Chapitre 16 - Si par l'Esprit vous faites mourir les actions du corps

(Survol de Romains 8: 12-17)

 «Ainsi donc, frères, nous sommes débiteurs» (verset 12). L'apôtre ne dit pas à qui nous sommes débiteurs. Néanmoins nous pouvons penser à l'immense dette de reconnaissance, de louange et d'adoration que nous avons envers Dieu. Ce chapitre va continuer à déployer sous nos yeux les merveilleux privilèges chrétiens: «être conduits par l'Esprit de Dieu» (verset 14), avoir été «adoptés» par Dieu et placés dans la position de fils, et même d'héritiers de Dieu, de cohéritiers de Christ (versets 14-17), être introduits dans une telle intimité avec Dieu que nous pouvons l'appeler «Abba, Père» (verset 15), avoir au-dedans de nous-mêmes le témoignage de l'Esprit de Dieu, confirmant celui de notre esprit, que «nous sommes enfants de Dieu» (verset 16). Quelle sécurité! Quelle gloire! Quels sujets de joie!

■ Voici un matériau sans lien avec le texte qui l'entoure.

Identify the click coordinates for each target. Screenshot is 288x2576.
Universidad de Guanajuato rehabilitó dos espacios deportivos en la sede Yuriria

«…nous sommes débiteurs, non pas à la chair pour vivre selon la chairIl est d'une grande importance pratique de savoir que nous ne sommes pas débiteurs à la chair. Nous ne lui devons rien. Elle n'a aucun droit à réclamer. Nous tenir nous-mêmes pour morts, c'est justement lui refuser tout droit.

«Car si vous vivez selon la chair, vous mourrez, mais si par l'Esprit vous faites mourir les actions du corps, vous vivrez» (verset 13). Continuellement, ces chapitres nous montrent que le résultat du péché, c'est la mort (5: 12, 21; 6: 16, 21, 23; 7: 5, 9, 13; 8: 2, 6, 10; cf. Jacques 1: 15; 5: 20). Ce verset 13 nous montre l'aboutissement d'une vie selon la chair et d'une marche par l'Esprit. Tout comme on indiquerait où conduisent deux chemins. Prenons au sérieux les passages qui nous placent devant notre responsabilité. Ils sont là pour que nous ne prenions pas le péché à la légère. Mais cet avertissement, si solennel qu'il soit, ne saurait rien enlever à la sécurité absolue de ceux qui sont «dans le Christ Jésus», pour lesquels «il n'y a donc maintenant aucune condamnation» (verset 1), dans lesquels l'Esprit de Dieu «habite» (verset 9), que Dieu a adoptés (verset 15), et que rien «ne pourra… séparer de l'amour de Dieu» (verset 39).

Le Seigneur Jésus s'est parfois aussi exprimé d'une manière qui lie la vie aux fruits qu'elle produit. Quand il parle de ceux qui, à sa voix, sortiront des sépulcres, il dit: «ceux qui auront pratiqué le bien, en résurrection de vie; et ceux qui auront fait le mal, en résurrection de jugement» (Jean 5: 29). Nous savons que notre salut dépend exclusivement de notre foi, aucunement de nos œuvres; une multitude de passages l'atteste (notamment Romains 4: 5-8). Mais le Seigneur nous rend attentifs au fait que, selon sa pensée, un croyant est quelqu'un qui aura fait le bien, et un incrédule, quelqu'un qui aura fait le mal.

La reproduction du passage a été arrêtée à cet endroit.